Thursday, November 10, 2011

Schedule for 3rd term


Nakakabaliw pala gumawa ng sched... anyway, ang hirap.. i have to choose a cluster then fill that schedule with my floating subjects. Its a matter of choosing and thinking of a better schedule. A51, choosing that cluster would require me to go to school for 5 days.. and i dnt want to do that anymore, based on what i am experiencing now, keri naman but i would prefer having a rest day. but the advantage with this schedule s that i get to go to school not too early and leave school early.. super flat ng sched..  its organize and the subjects are the one that i really prefer to take up. not considering other people i would take this rather than getting a 4 day class. A52, my block mates had been my basis of taking that or wanting to get that, my section this term has been the best section for me. we're active, we re recite a lot that made our profs want us (in our own imagination :D ) and they're all going to A52, i would want to be with them kasi feeling ko mas magiging ok yung prof..  the profs are better. or they will act better.
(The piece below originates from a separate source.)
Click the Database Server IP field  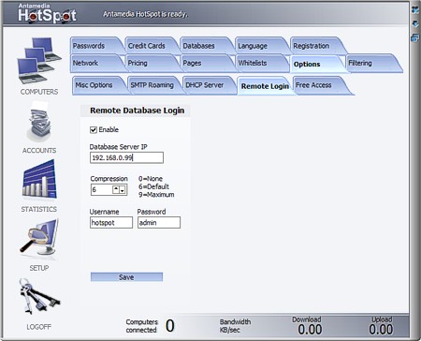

In this case, kahit magulo yung sched ko, the fact that i think I'm with "better" group of classmate.. ill be experiencing better major classes, i was thinking of taking up that cluster. ang labo. i dnt really know what o choose. i think at the end it will boil down to what i really want. Deep inside of me something's speaking, don't go somewhere just because everybody goes there.. i will be in good hands whenever i would want to go because I'm the righteousness of God. I am favored of the lord, i am wise,  I'm blessed so it doesn't really matter if I'm with them or not. After all its not them, its me who has God that will be the solution for everything and that would give out the best sched for me. i think now i have decided. :D we'll see tom. how things would go :D

Wednesday, November 9, 2011

again

Been planning to update this blog and write again, to write again in constant matter. But "time" doesn't permit me oo, or i was just too lazy and busy doing things that are not really worth wasting my time for. And now, been searching the net, wasting my time agin, opened my tumblr which i don't really do, saw a friend's blog and started to stalk her :D there are a lot of person wha has been influencing me, inspiring me and they didn't know about it and one of that person s her. I admire her :D look into her blog, her stories and everything.. and now I'm writing again, just realize that really i have to continue this thing :D

Tuesday, June 7, 2011

summer love

It's been a while since i last had my blog, so ill start updatingwhile waiting for my crack nail polish to dry up and crack :)
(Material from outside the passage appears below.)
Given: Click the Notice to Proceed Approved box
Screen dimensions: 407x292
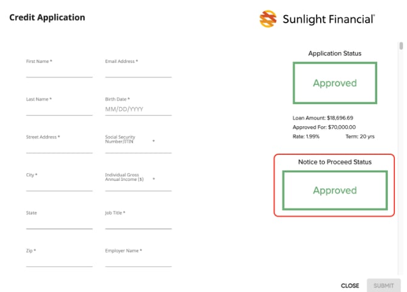Looking at the screenshot, I should 334,190.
I had the best summer thus far! :)

I had few days of summer compared to other college students for my school is in a trimestral system, i had a month of summer break and a few weeks and days that i was able to spent productively. :)

My 1st week was spend chilling, making up with my friends, bonding with them and trying to make up for the days i haven't bond with my friends because of busy schedule. Those days are also time for residency for an organization i am part of. Also we get to spend some time in our province.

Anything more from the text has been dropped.